Ups and downs: Library succeeds with reopening, but loses Trunk or Treat

Ken Kellar

In the middle of a global pandemic, you have to take the good news with the bad, and local libraries are no exception.
So it is that even as the Fort Frances Public Library Technology officially reopened to the public in a limited capacity last week, word has come from above that it will have to cancel the annual Trunk or Treat celebrations due to COVID-19.
“Trunk or treat is off,” Library CEO Joan MacLean confirmed on Tuesday.
“I got a call this morning from the health unit saying ‘you’re also responsible for the people lining up to get into the parking lot, and in case that’s a big crowd, you’re on the hook for that.’ So yeah, it’s not going to happen.”
The news is particularly disappointing in the wake of reimposed gathering restrictions from the provincial government. Following COVID cases in Ontario dropping for the past few months, in recent weeks numbers have crept up again, and what was initially touted as a regional expanding of restrictions turned into a province-wide order this weekend. While MacLean didn’t say whether the new restrictions impacted the health unit’s decision, the Trunk or Treat event would have been limited to 25 people outdoors in the event restrictions weren’t eased by October’s end, leaving how to pull it all off quite the conundrum.

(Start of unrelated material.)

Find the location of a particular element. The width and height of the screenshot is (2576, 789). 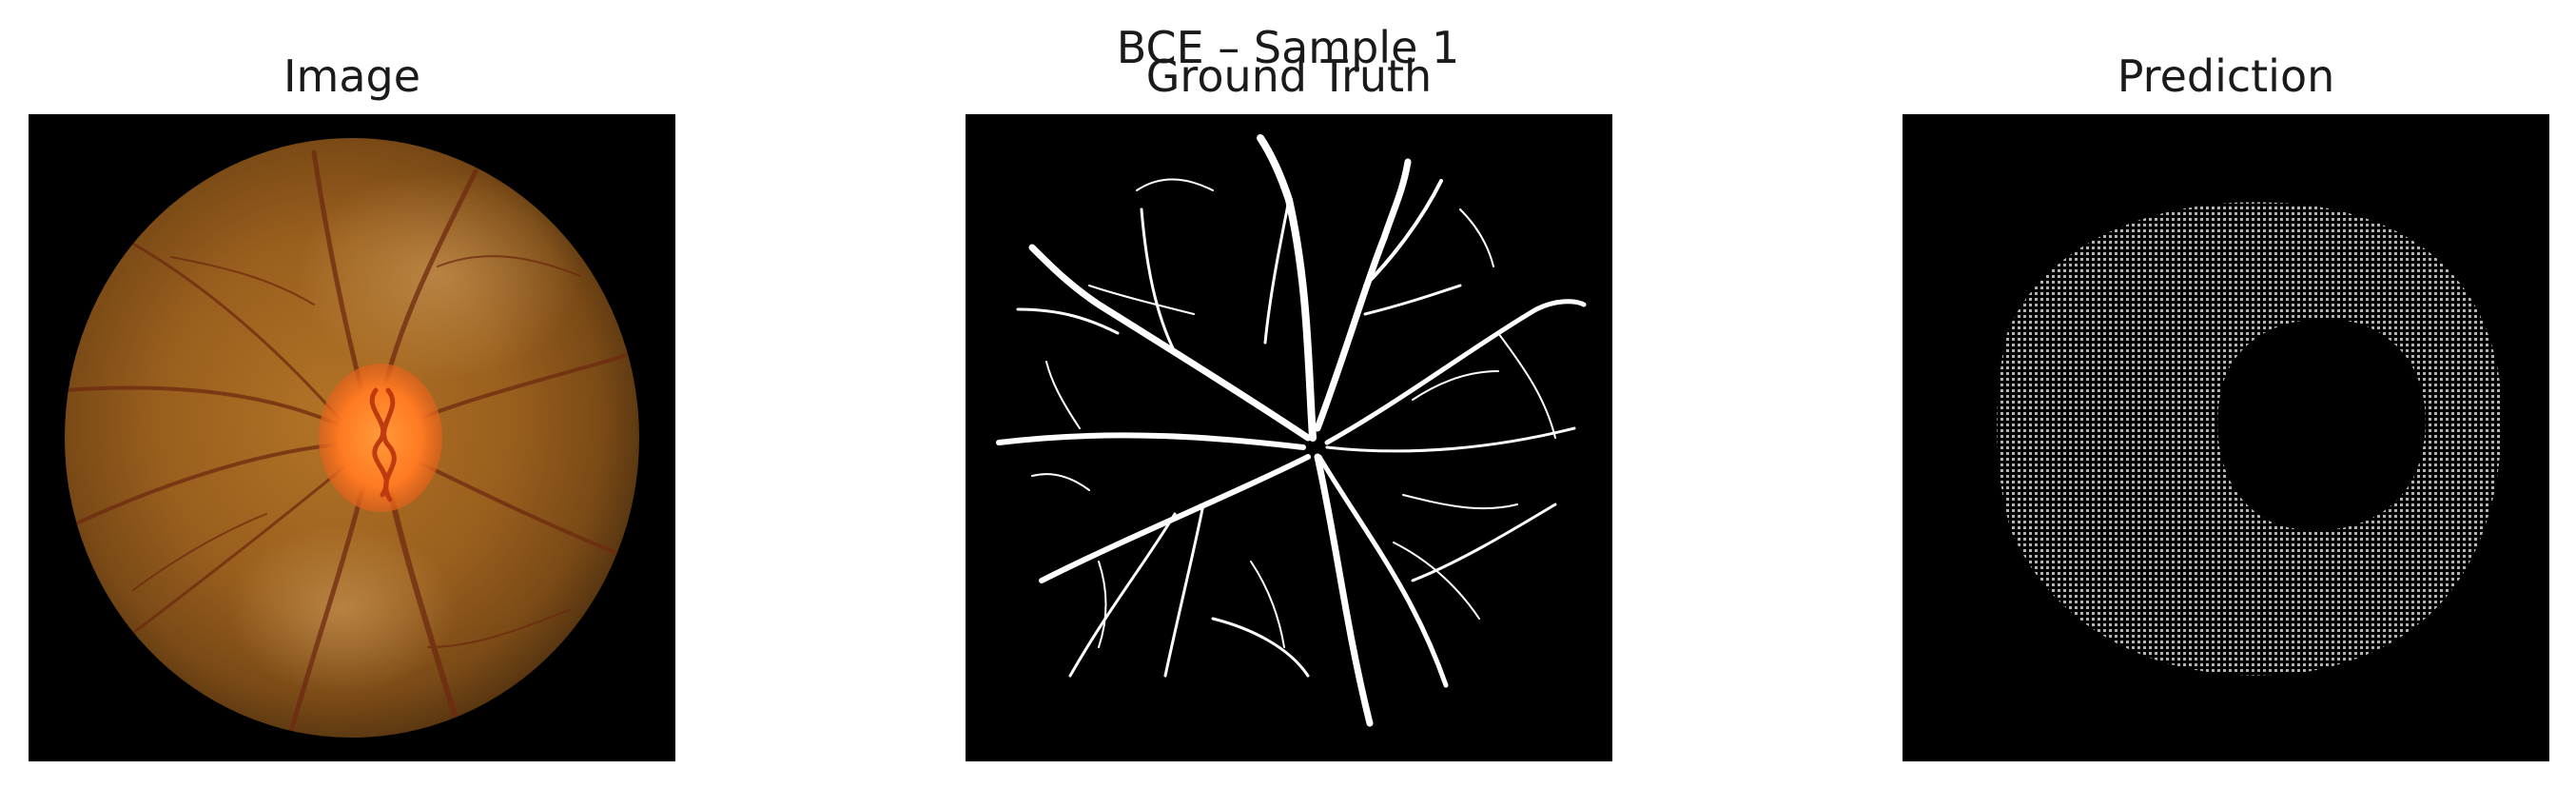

Yet even with the sting of disappointment due to lost opportunities, the library also has recent a success to celebrate. After months of being closed and then limited to curbside pick-up, the library officially reopened to the public last week, and MacLean noted things went as well as they could have hoped.
“So far it’s been lovely and quiet,” she said.
“We’ve had enough to keep us busy. Over our first four hour shift we had 38 people, just enough to keep the staff busy without worrying about overcrowding. We’re going to be meeting again on Monday, the staff and I, to go over the last two weeks. They’ve been a test to see where things are, how much we can expect from patrons coming in to the library, how many patrons we can expect coming in and what our needs really need to be.”
Currently the hours for the library are Tuesdays from 3:00 p.m. to 7:00 p.m. and Wednesdays from 11:00 a.m. until 3:00 p.m., with curb-side pickup still available to those who would prefer to use it. Patrons to the library are allowed to pick out materials from the shelves and access virtual programs and services, but toy and play areas in the children’s sections are still restricted, as are the library’s seating areas, periodicals and computers.
The library will also have to adapt to the change in gathering sizes, but MacLean said that she isn’t too worried, as the library’s own plans keep the number of people allowed inside at any one time to a minimum that is in line with restrictions, with a larger number of library patrons cycling through the building over the course of the day. As restrictions begin to ease again, MacLean said the library will scale their operations up in a safe and measured way as well.
“We’re having just the right amount for the size of the building and how ready we are,” she said.
“I was advertising for new staff back in March and we closed down before anyone could answer, so I’m still kind of behind the 8-ball, but now I’m hiring. I’m a little short-handed for now so we are looking to hire and then we’ll be going up, so hopefully the province’s guidelines are going to be going up as well, even though we’re having a bit of an outbreak, it seems.”
MacLean noted that so far the people who have accessed the library during the reopening have been compliant with all the new regulations and requirements, and she encouraged anyone coming to the library to take the time to ensure they are aware of what might be different from the last time they were there.
“Just be aware of the new rules,” she asked.
“We do have signs around and you can see it on social media as well. We do have a list of things that are available. We do have a lot that we are offering. Just really pay attention to the signage and pay attention to the places that aren’t yet open.”
MacLean also extended her thanks to the community for being patient with the library and its staff as they learned to negotiate the new normal we’ve all found ourselves living in, adding that as long as the community works together with the library, things can continue to run smoothly and improve.
“We’ve had no problems with people wearing masks, the social distancing and not staying in the library for too long,” MacLean said.
“But that’s something we can be looking at expanding as well when we have our meeting. So thank you to the community for following all o the guidelines and being patient with us, because we’re in this together.”
And in that spirit of working with the community, MacLean noted that a library meeting scheduled for this Friday to discuss Trunk or treat will still be going ahead, but instead of the discussion centring around Halloween, it will focus on hearing new ideas from community voices.
“The reason we’re still meeting is there’s some ladies from the Legion who have some ideas about electronics,” she said.
“So I wanted to give them a hearing and have everyone together. Instead of saying ‘let’s call everyone now,’ we already have the meeting scheduled, so let’s go ahead with it and see what they have to say. Then maybe we can build on what they’ve got and have it more widespread in the community, whatever their ideas are.”